Visiting Korea to attend the inauguration ceremony of President Park Geun-hye, the vice-president of Peru had a simple three-word suggestion for what Korea’s first female head of state should do over the next five years ― “work, work, work.”
The answer was hardly flippant coming from Peruvian First Vice President Marisol Espinoza. She knows something about hard work. She is not only her country’s first female vice president, but also the single mother of a teenage girl.
|Peruvian First Vice President Marisol Espinoza speaks with The Korea Herald during an interview at a hotel in Seoul, Monday. (Peruvian Embassy)|
“I had to dispel two powerful myths when I entered public life. The first one was the myth that women cannot participate in politics and the second one was that women cannot do the same things as men,” Espinoza said during a face-to-face interview with The Korea Herald, just after the inauguration ceremony.
“That means work,” she said.
Espinoza entered politics in 2006 as a legislative representative for one of the South American nation’s most important coastal ports in the Piura region. She is serving a second term as her district’s representative in the country’s 120-member legislature, as well as acting as her country’s No. 2 in the executive.

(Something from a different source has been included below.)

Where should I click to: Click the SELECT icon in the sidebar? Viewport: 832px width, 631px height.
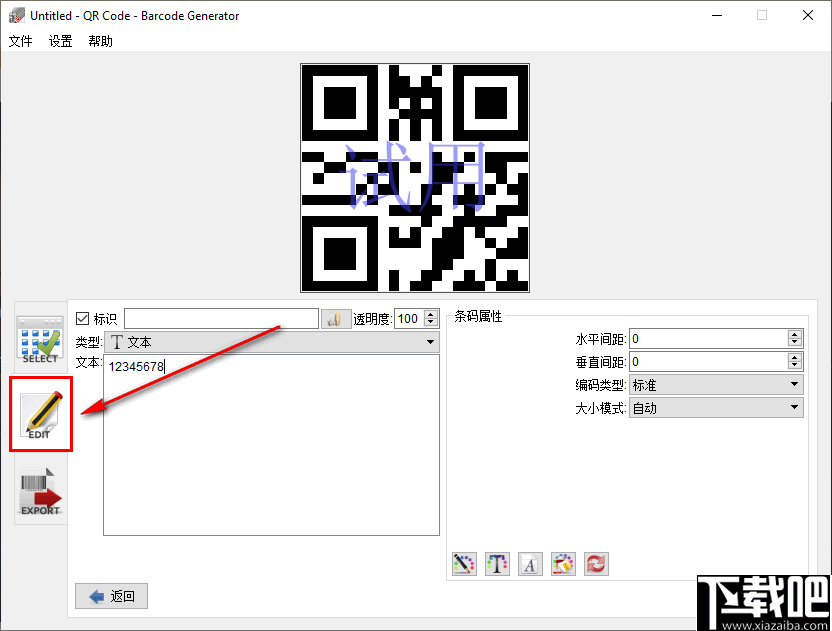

“The truth is: Yes, we can. We can do them as well or even better than men,” she said, adding that her first challenge was convincing her supporters that she could represent them effectively. “In Latin America, politics are traditionally a male activity so it requires double effort by women; it is a big challenge not just as a politician but also as a citizen.”
“There are challenges but there are also accomplishments and, on balance, the accomplishments were more.”
Espinoza cited the development of a major infrastructure project that brought safe drinking water to the poorer and remote parts of her district as a major accomplishment in her seven years as a legislator. She said access to safe drinking water remained an important challenge for Peru.
Of Peru’s population of some 30 million people, about 5 million have no access to safe drinking water, and piped water means improved sanitation. In the 1990s, poor sanitation led to an outbreak of cholera that killed 3,000 people and spread across the region.
What Peru needs now is foreign direct investment for other development projects, Espinoza said.
Peru hit on a unique partnership with Korea that she believes is a win-win for both countries. Peru and Korea forged a comprehensive strategic partnership when Peruvian President Ollanta Humala and former President Lee Myung-bak met last year in Lima. The two countries also inked a free trade deal in 2011.
Two-way trade was about $3.5 billion in 2012. This year, Peru and Korea celebrate 50 years of diplomatic relations with a number of special events planned here and in the Andean nation. As part of those celebrations, Espinoza invited Park and the future foreign minister, whoever finally assumes the position, to visit Peru to mark the milestone year.